Catherine


In this Corporate HR video parody, Catherine returns to work after a hiatus. (Sundance 2014)
by Dean Fleischer Camp
English
13 Min / USA

ComedyExperimentalDrama

289

Selected in Sundance 2014, Catherine  on the surface looks like a parody of corporate HR video made by happy cheerful office employees about “misunderstandings between employees.” 

The story is about Catherine who returns to work after a sickness and struggles to be accepted again into the life-flow of the office.  Her colleagues have weirdly blank faces, talk in monotone, repeats words like they are trying to follow some pre-coded loop from a computer program and hold eye-contact for too long like they are trying to send secret messages which cannot be said aloud. There is a weird suspense to the film, because you keep expecting some rupture of emotion or violence from these people and the longer the film goes on the more funny  (and scary)  it all becomes; at different moments I honestly thought that the film would end with an office shooting or with the reveal that all these people have been body-snatched by aliens.
The normal and mundane becomes menacing and ridiculous. The sound-design directs your attention here: there is a constant dull hum in the background and the shots are weirdly functional and plain, capturing everything whether its the pouring of water in a glass and drinking or a pizza-boy cycling away like its equally important as anything else the story. We gradually start realizing that beneath the humor the film in reality is a horror movie about how deeply alienating, neutering and dehumanizing an office space can be.

The film was made as a web series for youtube comedy week and was popular and then combined to form a short film and it got selected at Sundance!

 

[Further Analysis: Spoilers:

After coming back, when Catherine calls her colleague by her name and smiles at her, the camera tilts to show how weird this is when it is the most normal, authentic moment in the film. And when Catherine falls and hurts herself, the man who bandages her cut, immediately falls in love with her. But in this desert of under-reaction and non-emotion, he has no idea how to behave towards the feelings he has for her. He decides to literally jump-scare her.

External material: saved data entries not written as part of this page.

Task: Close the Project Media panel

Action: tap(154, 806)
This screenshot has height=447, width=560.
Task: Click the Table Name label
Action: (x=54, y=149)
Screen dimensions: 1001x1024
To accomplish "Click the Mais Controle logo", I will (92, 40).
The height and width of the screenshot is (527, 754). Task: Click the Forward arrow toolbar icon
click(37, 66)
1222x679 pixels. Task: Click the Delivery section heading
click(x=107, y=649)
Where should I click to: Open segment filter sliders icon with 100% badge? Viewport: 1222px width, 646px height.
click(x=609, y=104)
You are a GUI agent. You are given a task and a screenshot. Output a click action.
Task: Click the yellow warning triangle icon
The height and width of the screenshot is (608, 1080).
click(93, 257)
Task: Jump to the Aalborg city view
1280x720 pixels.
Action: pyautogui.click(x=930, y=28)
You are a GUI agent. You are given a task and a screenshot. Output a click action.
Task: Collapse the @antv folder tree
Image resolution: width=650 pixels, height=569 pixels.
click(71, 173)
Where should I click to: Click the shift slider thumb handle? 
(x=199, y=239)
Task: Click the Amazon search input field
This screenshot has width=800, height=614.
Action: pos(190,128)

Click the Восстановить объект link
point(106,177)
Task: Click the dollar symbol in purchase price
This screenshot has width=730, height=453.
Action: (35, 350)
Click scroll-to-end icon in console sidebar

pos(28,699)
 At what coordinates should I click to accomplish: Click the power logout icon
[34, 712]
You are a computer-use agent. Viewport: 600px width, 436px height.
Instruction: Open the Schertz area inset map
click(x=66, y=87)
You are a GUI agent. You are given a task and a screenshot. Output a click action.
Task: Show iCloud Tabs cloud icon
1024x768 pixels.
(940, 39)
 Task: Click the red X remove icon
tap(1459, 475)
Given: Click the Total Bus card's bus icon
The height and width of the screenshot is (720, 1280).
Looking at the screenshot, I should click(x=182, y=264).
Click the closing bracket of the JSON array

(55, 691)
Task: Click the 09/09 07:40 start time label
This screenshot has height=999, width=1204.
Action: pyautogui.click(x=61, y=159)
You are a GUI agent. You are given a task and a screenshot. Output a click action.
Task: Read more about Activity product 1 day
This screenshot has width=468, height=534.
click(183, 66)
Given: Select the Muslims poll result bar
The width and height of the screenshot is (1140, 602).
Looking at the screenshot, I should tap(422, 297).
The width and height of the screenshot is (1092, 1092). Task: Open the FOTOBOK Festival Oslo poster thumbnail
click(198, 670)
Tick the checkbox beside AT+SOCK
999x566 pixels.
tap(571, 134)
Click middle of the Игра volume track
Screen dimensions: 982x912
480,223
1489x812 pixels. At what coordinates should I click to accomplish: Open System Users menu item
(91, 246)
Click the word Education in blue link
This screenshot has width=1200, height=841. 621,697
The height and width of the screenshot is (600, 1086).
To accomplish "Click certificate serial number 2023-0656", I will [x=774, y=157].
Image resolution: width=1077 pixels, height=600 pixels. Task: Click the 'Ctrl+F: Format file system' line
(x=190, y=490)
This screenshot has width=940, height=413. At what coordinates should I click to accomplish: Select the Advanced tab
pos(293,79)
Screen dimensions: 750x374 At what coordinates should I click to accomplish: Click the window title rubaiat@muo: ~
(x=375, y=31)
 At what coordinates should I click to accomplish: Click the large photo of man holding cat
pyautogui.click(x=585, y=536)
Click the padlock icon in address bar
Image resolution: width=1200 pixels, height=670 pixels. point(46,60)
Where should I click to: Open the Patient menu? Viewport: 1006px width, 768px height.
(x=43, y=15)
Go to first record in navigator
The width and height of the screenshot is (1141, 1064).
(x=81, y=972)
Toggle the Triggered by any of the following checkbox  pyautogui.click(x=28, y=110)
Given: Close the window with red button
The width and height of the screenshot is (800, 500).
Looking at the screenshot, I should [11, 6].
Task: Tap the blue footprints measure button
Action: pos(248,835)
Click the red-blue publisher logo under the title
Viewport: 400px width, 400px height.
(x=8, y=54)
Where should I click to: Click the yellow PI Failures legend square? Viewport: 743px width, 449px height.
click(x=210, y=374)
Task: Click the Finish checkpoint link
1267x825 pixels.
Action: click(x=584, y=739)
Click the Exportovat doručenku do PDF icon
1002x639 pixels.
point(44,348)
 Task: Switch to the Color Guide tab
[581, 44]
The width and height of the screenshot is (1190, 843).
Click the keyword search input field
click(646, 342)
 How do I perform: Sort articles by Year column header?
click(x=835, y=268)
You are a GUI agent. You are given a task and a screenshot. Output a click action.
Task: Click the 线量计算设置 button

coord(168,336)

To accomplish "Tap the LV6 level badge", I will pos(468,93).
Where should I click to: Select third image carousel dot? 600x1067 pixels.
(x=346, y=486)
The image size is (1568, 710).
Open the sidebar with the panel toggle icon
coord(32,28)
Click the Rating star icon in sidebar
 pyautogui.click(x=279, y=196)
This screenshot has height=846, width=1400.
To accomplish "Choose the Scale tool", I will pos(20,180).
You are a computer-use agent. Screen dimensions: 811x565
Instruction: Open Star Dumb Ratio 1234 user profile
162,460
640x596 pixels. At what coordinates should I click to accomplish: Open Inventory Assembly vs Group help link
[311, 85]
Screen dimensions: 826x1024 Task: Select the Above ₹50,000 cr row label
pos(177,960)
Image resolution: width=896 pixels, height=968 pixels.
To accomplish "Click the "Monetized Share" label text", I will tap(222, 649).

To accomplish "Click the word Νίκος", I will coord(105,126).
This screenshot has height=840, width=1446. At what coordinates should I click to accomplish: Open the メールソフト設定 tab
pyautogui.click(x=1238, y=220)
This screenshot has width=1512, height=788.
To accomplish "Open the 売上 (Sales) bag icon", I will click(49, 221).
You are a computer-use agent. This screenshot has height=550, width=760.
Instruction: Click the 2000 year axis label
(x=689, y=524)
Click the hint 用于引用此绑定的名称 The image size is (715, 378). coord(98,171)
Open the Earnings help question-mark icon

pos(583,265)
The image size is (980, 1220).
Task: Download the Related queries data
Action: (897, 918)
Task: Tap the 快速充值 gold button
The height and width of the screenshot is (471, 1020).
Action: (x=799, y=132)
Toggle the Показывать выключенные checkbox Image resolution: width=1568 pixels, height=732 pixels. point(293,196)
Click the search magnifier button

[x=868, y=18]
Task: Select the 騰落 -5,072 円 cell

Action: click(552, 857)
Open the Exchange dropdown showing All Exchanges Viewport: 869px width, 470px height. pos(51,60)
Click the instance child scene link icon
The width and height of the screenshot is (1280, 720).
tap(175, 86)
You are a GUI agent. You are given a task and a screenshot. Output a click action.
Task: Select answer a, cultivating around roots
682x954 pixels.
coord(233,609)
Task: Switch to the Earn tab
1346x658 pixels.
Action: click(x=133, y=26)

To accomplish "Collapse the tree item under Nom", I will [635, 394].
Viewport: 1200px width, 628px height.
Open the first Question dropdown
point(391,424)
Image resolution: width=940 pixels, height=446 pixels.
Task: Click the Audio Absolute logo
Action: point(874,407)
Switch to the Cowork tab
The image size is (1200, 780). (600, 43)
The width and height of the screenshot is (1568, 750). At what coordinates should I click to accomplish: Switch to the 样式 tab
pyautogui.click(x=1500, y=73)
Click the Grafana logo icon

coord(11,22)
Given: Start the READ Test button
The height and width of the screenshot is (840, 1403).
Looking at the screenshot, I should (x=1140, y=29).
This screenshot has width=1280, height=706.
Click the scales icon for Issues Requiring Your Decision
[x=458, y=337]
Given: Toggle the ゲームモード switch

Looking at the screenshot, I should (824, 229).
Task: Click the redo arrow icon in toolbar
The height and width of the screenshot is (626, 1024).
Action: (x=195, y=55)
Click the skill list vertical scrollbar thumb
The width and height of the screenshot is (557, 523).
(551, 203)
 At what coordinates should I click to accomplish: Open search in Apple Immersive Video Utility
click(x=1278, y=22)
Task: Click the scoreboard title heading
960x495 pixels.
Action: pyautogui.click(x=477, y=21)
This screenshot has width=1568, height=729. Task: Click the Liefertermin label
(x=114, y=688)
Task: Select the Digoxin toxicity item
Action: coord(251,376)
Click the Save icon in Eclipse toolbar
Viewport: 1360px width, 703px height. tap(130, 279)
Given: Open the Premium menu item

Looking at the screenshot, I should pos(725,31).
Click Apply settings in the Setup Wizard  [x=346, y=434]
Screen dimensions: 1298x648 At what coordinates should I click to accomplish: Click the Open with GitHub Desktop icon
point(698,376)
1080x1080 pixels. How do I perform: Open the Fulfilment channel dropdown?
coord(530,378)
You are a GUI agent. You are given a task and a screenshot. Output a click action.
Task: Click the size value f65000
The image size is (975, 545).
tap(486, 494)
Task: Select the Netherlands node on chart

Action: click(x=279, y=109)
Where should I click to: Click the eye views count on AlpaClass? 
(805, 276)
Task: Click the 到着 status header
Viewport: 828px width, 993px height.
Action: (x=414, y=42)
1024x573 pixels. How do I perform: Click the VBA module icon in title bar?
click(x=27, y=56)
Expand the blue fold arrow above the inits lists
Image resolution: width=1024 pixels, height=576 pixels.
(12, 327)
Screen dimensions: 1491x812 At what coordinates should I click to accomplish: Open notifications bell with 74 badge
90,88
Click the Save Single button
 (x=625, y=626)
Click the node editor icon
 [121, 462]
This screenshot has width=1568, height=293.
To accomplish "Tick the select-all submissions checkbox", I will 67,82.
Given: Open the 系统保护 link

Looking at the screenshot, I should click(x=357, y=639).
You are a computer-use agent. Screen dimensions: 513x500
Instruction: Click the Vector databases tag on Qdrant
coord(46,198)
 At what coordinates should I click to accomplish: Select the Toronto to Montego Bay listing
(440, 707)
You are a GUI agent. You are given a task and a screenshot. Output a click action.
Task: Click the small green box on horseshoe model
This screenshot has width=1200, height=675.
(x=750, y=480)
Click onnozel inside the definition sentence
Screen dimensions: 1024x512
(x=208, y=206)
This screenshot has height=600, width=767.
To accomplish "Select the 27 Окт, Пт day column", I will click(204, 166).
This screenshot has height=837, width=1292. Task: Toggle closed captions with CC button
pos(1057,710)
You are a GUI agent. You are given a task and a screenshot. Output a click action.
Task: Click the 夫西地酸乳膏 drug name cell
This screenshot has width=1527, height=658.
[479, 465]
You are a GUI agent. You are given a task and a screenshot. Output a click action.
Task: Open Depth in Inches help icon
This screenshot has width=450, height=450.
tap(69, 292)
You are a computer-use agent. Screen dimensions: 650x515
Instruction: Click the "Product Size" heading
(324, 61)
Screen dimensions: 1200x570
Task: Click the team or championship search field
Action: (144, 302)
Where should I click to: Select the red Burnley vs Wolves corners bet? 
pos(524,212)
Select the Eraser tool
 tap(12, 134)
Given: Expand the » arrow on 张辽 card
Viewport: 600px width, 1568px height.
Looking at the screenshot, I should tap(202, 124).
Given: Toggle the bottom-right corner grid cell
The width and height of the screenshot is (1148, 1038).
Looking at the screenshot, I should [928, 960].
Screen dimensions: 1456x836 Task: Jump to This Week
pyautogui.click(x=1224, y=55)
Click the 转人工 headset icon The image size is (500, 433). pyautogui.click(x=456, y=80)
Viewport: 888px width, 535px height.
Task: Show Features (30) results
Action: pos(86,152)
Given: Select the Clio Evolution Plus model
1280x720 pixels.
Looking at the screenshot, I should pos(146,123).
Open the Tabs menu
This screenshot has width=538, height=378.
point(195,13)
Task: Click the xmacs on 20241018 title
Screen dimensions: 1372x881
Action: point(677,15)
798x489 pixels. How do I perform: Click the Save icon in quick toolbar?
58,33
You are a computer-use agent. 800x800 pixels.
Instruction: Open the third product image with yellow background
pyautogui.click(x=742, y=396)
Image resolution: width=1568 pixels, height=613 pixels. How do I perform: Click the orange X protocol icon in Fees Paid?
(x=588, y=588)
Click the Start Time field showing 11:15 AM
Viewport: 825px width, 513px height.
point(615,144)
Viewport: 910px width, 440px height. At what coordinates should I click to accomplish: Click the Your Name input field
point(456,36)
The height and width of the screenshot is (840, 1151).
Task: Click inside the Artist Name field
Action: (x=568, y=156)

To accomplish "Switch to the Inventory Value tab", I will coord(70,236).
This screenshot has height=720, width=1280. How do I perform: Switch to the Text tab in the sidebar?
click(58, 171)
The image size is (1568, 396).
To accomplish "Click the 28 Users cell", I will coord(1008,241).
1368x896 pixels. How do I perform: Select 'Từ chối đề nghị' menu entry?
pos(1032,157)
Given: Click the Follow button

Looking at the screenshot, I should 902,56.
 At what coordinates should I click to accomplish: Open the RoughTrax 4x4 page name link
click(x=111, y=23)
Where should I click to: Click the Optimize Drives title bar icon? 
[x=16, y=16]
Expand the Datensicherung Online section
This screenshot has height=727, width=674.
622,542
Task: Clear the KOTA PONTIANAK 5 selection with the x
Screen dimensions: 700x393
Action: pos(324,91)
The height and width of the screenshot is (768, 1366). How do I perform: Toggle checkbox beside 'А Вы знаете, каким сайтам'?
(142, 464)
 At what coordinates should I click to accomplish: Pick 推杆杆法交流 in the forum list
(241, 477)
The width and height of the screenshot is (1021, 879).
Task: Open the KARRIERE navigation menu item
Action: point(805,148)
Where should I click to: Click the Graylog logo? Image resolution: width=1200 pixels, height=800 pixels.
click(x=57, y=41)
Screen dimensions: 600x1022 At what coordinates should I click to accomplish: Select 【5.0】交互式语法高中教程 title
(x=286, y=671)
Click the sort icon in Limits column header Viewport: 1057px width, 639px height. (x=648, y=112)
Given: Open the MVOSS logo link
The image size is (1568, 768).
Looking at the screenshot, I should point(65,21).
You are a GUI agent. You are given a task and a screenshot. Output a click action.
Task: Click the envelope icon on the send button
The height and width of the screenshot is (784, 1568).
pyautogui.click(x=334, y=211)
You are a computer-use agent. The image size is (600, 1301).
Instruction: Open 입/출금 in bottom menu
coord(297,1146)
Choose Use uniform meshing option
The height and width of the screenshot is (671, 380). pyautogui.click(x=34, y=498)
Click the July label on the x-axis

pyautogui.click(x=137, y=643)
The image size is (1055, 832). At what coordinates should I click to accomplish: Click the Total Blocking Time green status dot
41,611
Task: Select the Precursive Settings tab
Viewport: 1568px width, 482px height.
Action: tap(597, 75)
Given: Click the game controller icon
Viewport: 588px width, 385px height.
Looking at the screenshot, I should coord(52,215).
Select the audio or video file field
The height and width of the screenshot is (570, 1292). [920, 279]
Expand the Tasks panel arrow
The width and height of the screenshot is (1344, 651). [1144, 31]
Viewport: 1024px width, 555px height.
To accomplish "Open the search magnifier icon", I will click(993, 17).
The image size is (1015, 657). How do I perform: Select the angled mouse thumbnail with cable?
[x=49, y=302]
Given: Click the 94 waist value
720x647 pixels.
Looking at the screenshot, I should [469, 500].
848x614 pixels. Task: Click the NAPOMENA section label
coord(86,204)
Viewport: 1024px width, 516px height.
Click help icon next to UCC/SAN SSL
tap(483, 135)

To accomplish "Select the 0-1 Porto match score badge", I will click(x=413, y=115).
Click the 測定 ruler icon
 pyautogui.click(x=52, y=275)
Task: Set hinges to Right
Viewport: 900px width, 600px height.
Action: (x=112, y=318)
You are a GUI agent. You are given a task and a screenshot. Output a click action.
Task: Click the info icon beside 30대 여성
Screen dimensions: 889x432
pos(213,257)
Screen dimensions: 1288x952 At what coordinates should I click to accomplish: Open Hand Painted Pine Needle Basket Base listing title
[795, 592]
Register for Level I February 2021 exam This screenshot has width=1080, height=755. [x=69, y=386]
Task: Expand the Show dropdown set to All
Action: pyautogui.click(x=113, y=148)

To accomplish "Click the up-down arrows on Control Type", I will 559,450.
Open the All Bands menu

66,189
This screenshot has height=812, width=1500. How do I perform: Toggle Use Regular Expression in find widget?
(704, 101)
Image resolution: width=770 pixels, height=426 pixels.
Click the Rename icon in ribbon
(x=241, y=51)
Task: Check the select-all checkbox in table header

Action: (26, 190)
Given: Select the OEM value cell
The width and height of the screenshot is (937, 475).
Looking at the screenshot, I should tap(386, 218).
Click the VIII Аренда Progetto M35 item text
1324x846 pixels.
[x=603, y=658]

During lunch-time everybody gets up and takes their lunch in a neat row but later when Catherine takes up lunch duties, she brings the lunch to the people’s table themselves. Everybody in the office is excited by this change like this is the beginning of a new world or something. She begins to replace the women who did the job before her, who begins to feel unwanted. Underlying all this is the transactional nature of all the relations you see in the film; everybody takes something from the other and that is the only way they can relate to anybody else.]